I agree. Under normal circumstances, this might be good news, but from what I've been reading and hearing we have a horrendous mortgage and other credit crisis going on in this nation.
Excerpt NY Times report "U.S. Sheds Fewer Jobs Than Expected ":
“The good news is it strongly argues that this downturn will be mild and short lived,” said Mark Zandi, chief economist at Moody’s Economy.com. “As long as businesses hold the line on their layoffs, the economy will weaken, but it won’t unravel.”
This rosy view is given by someone with no interest in keeping the stock and commodities markets at their unnaturally high levels, right?

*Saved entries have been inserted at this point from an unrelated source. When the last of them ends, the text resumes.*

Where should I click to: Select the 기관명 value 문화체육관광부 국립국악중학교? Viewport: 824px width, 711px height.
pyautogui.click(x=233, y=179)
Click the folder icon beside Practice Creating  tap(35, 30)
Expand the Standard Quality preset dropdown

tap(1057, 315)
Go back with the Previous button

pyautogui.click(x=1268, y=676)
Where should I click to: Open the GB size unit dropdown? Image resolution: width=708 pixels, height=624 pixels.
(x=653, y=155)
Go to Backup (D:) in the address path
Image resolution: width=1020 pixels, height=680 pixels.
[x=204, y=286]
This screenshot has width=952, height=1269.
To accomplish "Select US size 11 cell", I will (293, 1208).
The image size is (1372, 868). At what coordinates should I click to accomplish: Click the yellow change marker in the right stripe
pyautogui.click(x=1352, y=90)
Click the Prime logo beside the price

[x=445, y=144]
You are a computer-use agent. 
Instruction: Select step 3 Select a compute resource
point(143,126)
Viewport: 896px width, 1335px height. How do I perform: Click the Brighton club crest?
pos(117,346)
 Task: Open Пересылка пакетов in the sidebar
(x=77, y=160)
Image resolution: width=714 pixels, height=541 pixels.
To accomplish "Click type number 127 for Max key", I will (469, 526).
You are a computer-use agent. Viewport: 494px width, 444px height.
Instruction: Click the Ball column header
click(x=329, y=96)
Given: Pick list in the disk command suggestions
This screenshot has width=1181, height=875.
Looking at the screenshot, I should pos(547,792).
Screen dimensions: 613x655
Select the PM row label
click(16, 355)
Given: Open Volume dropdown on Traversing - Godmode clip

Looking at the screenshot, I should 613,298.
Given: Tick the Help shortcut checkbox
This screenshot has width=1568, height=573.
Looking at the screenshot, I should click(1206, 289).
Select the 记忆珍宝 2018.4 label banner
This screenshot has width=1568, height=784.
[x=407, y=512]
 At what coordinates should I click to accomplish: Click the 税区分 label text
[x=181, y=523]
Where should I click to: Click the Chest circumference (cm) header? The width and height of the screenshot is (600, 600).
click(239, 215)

And to be fair the rest of the article at the Times shows that the reporter and even Mr. Zandi have their eyes more widely open than the above quote makes them appear to. Though with what they know you wonder why that quote was even expressed and used.
Interestingly, the journalist, Peter S. Goodman reports that the numbers of 'non-farm' jobs is lower than six months ago, and that such a phenomenon has proven in the past to correlate with being in a recession or just emerging from one. He is, of course, using language carefully, I assume that's because the Bush administration recently declared that the economy grew .6% in the last quarter and that proved we were not in a recession. (See Northwest [Illinois] Herald Is U.S. in a recession? Not quite, federal economists say which also shows some skepticism over the Bush administration's claims that there is no recession.
Please read the reports at source for all the details.
I saw a graphic on the front of our local paper (which the once might LA Times is becoming these days) that showed consumer confidence falling off the chart.
That may be why the Northwest Herald (as linked above) noted:
Many analysts were predicting that the gross domestic product would weaken a bit more in the first quarter. Earlier this year, some thought the economy would lurch into reverse in the first quarter. Now, they said they believed that it likely would happen during the current April-to-June period.
Then again the Bush administration has been caught lying about job creation, historical savings rate, and are suspected by some in business to have been lying about inflation rates, so who knows if their GDP numbers are correct?